RECORDS TO PROCESS =>
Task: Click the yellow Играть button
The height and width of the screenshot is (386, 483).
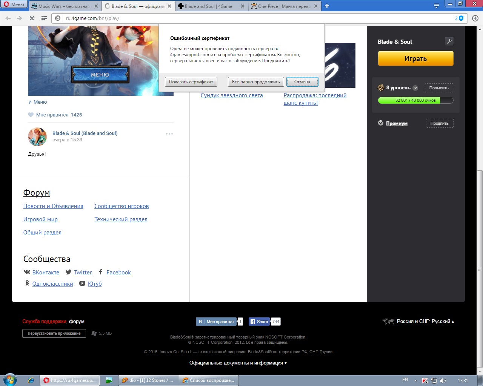Action: pos(415,59)
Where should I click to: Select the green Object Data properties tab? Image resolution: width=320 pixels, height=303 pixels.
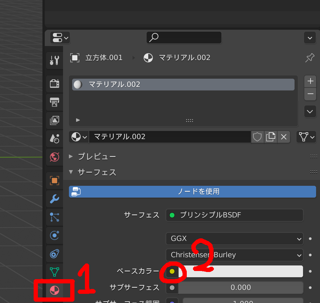click(x=54, y=272)
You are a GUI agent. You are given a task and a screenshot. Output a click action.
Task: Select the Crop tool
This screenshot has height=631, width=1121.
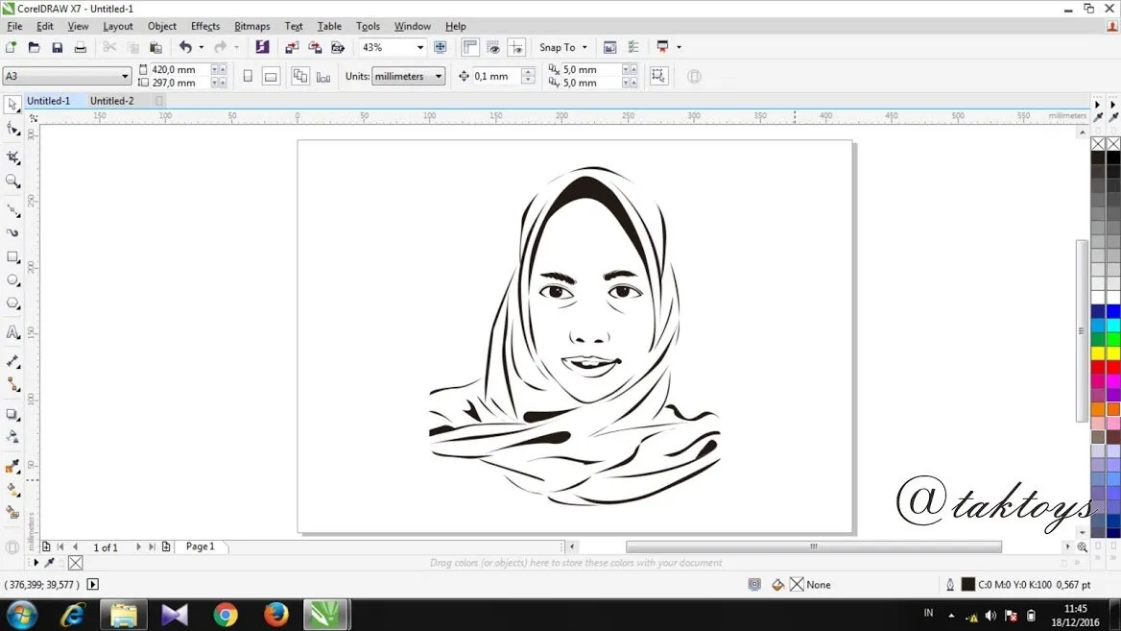pos(12,157)
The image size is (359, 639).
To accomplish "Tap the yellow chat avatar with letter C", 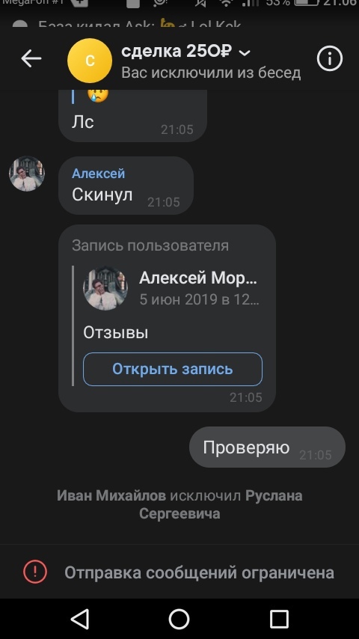I will [x=90, y=61].
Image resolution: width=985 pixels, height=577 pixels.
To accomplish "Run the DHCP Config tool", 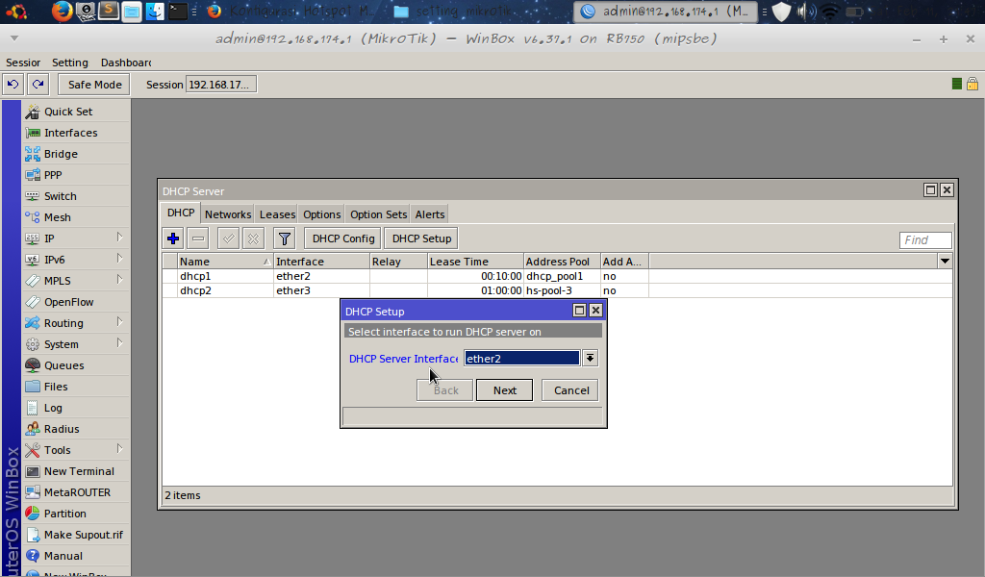I will click(x=341, y=238).
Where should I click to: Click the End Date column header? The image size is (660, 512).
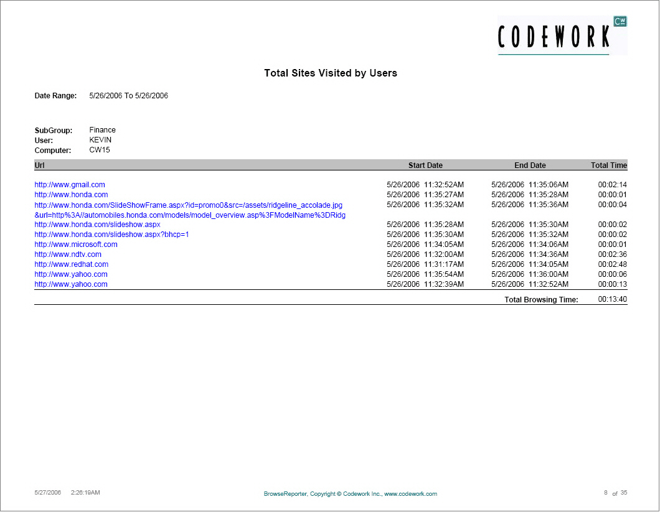pyautogui.click(x=530, y=165)
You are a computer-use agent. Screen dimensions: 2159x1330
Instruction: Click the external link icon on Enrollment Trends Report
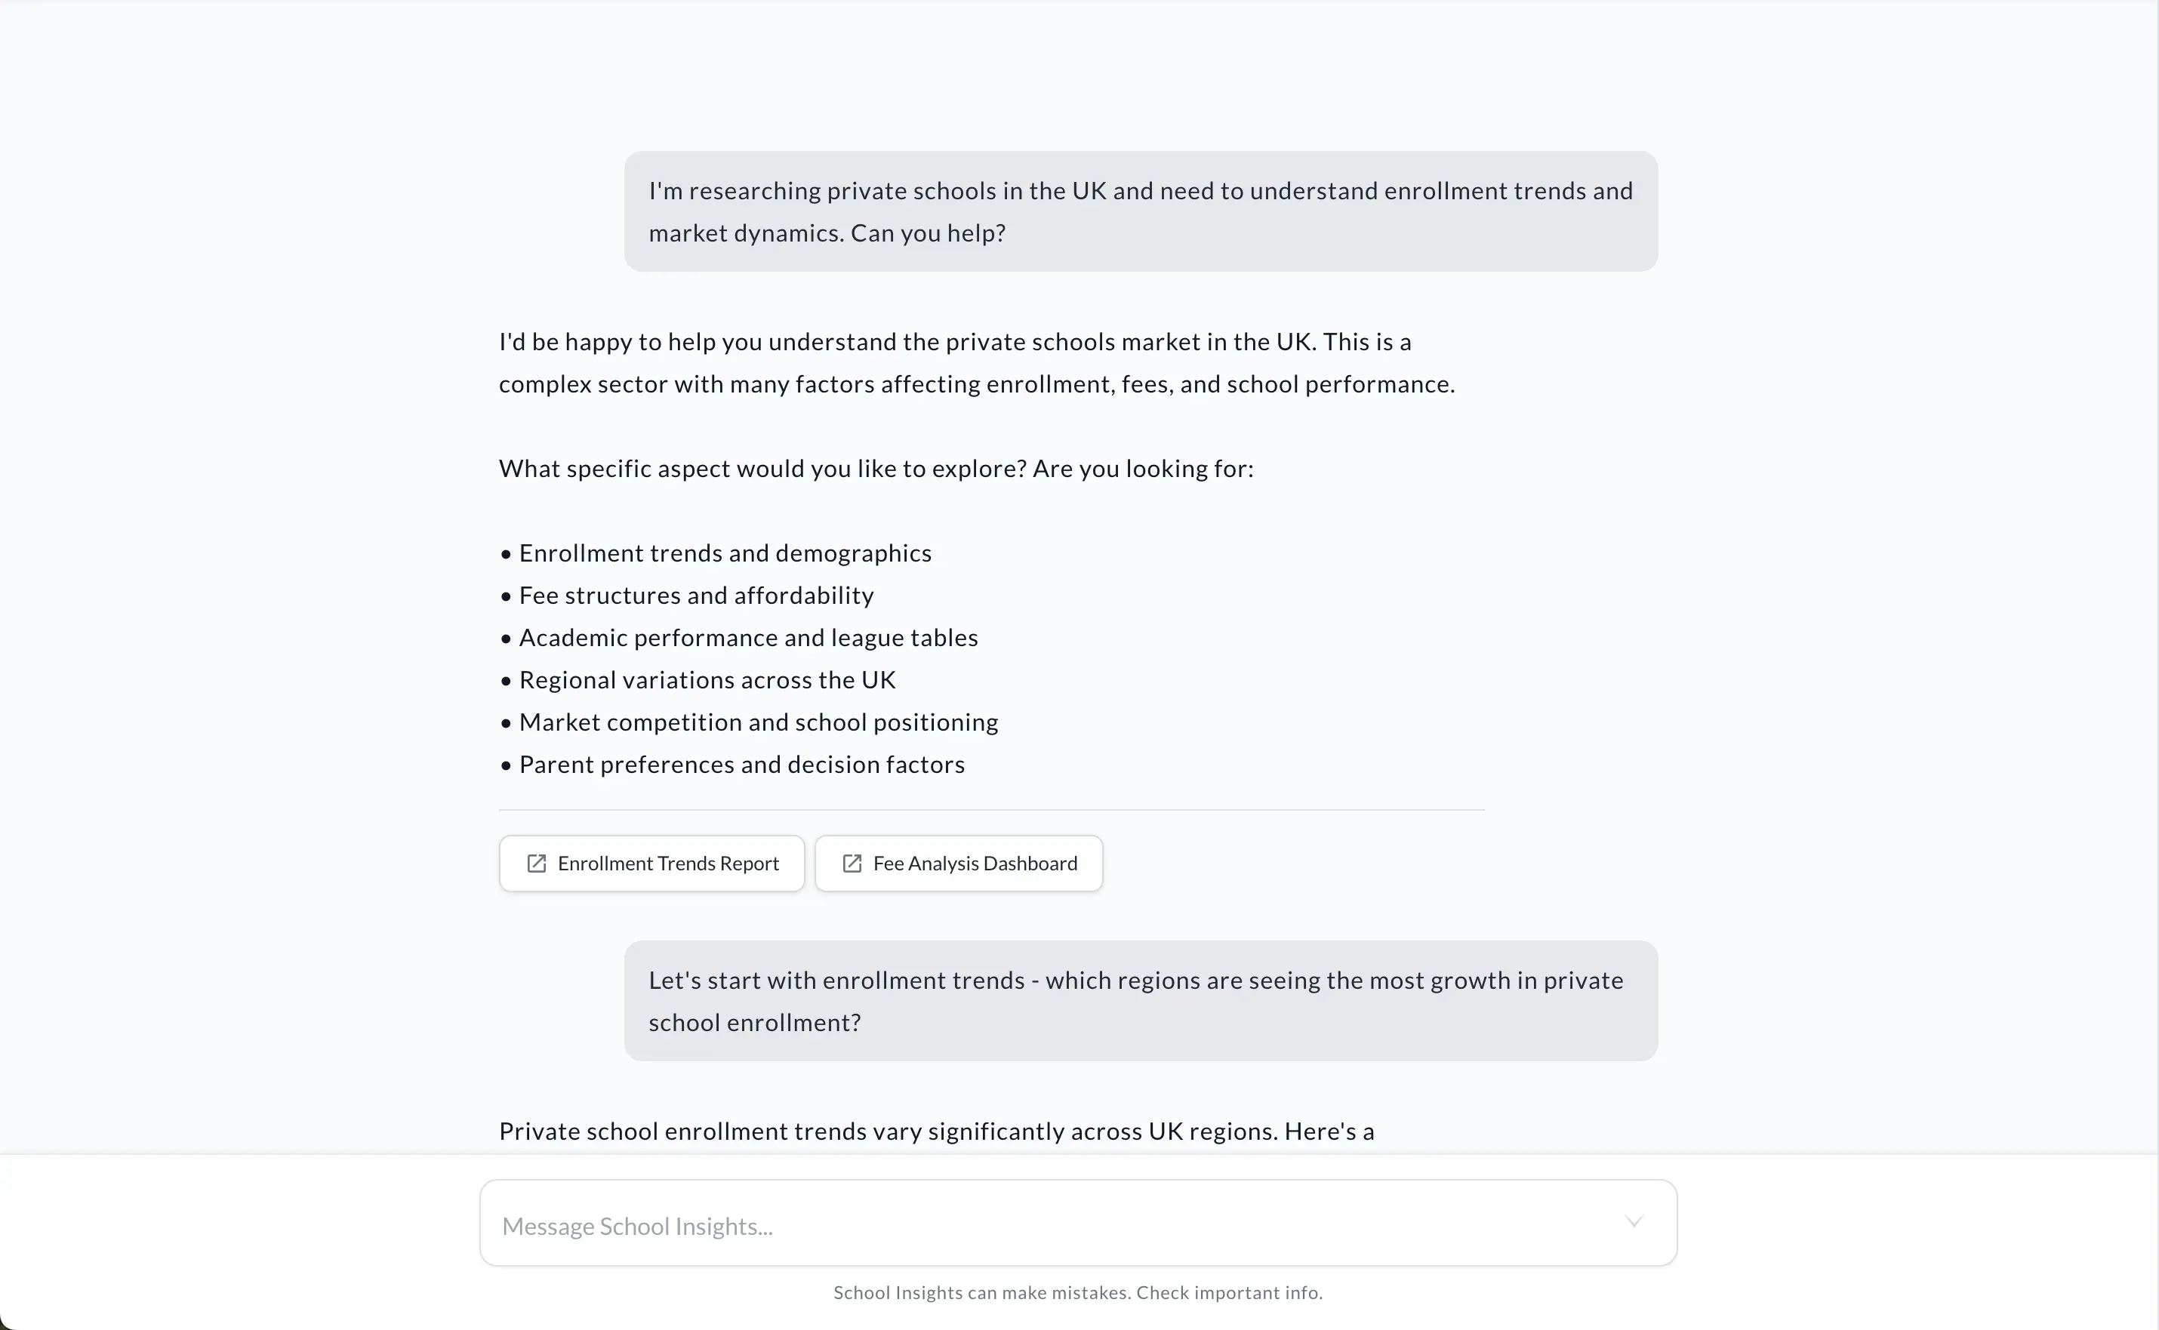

ACTIVITY => Your copy should hold exactly the lines from the one with "You are a computer-use" through the final line of the records, both ends included, and no pictures.

SOLUTION FOR THIS PROBLEM =>
You are a computer-use agent. Screen dimensions: 2159x1330
Instruction: Click the external link icon on Enrollment Trends Report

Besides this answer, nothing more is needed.